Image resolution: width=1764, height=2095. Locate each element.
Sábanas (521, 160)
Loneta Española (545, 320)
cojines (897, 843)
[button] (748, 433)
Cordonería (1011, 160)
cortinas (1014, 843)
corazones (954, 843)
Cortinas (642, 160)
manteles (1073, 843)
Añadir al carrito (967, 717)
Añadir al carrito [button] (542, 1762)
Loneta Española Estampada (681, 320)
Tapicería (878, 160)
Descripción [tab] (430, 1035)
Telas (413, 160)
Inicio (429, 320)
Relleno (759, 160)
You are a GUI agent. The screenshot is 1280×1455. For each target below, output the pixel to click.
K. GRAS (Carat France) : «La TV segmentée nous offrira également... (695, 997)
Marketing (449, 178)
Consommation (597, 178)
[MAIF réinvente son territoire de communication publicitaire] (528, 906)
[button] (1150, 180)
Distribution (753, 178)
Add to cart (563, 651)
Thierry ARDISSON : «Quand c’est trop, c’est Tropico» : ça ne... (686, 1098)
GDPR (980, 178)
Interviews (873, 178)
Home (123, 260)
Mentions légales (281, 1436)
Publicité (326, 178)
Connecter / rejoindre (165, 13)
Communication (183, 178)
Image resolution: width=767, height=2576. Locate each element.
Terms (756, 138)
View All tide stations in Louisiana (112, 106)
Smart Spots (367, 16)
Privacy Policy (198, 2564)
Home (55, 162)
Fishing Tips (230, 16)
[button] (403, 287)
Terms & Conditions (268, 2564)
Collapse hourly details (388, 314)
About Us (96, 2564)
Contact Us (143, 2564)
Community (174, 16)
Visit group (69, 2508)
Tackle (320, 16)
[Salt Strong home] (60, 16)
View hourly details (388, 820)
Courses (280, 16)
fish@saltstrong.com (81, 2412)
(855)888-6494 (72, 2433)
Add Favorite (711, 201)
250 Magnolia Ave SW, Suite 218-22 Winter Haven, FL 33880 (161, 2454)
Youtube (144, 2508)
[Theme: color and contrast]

---

* [Work item]: Give the data back in full, exactly as written.

* [Result for this task]:
Image resolution: width=1764, height=2095. Locate each element.
Sábanas (521, 160)
Loneta Española (545, 320)
cojines (897, 843)
[button] (748, 433)
Cordonería (1011, 160)
cortinas (1014, 843)
corazones (954, 843)
Cortinas (642, 160)
manteles (1073, 843)
Añadir al carrito (967, 717)
Añadir al carrito [button] (542, 1762)
Loneta Española Estampada (681, 320)
Tapicería (878, 160)
Descripción [tab] (430, 1035)
Telas (413, 160)
Inicio (429, 320)
Relleno (759, 160)
You are a GUI agent. The screenshot is 1280×1455. For each target below, output the pixel to click.
K. GRAS (Carat France) : «La TV segmentée nous offrira également... (695, 997)
Marketing (449, 178)
Consommation (597, 178)
[MAIF réinvente son territoire de communication publicitaire] (528, 906)
[button] (1150, 180)
Distribution (753, 178)
Add to cart (563, 651)
Thierry ARDISSON : «Quand c’est trop, c’est Tropico» : ça ne... (686, 1098)
GDPR (980, 178)
Interviews (873, 178)
Home (123, 260)
Mentions légales (281, 1436)
Publicité (326, 178)
Connecter / rejoindre (165, 13)
Communication (183, 178)
Image resolution: width=767, height=2576. Locate each element.
Terms (756, 138)
View All tide stations in Louisiana (112, 106)
Smart Spots (367, 16)
Privacy Policy (198, 2564)
Home (55, 162)
Fishing Tips (230, 16)
[button] (403, 287)
Terms & Conditions (268, 2564)
Collapse hourly details (388, 314)
About Us (96, 2564)
Contact Us (143, 2564)
Community (174, 16)
Visit group (69, 2508)
Tackle (320, 16)
[Salt Strong home] (60, 16)
View hourly details (388, 820)
Courses (280, 16)
fish@saltstrong.com (81, 2412)
(855)888-6494 (72, 2433)
Add Favorite (711, 201)
250 Magnolia Ave SW, Suite 218-22 Winter Haven, FL 33880 (161, 2454)
Youtube (144, 2508)
[Theme: color and contrast]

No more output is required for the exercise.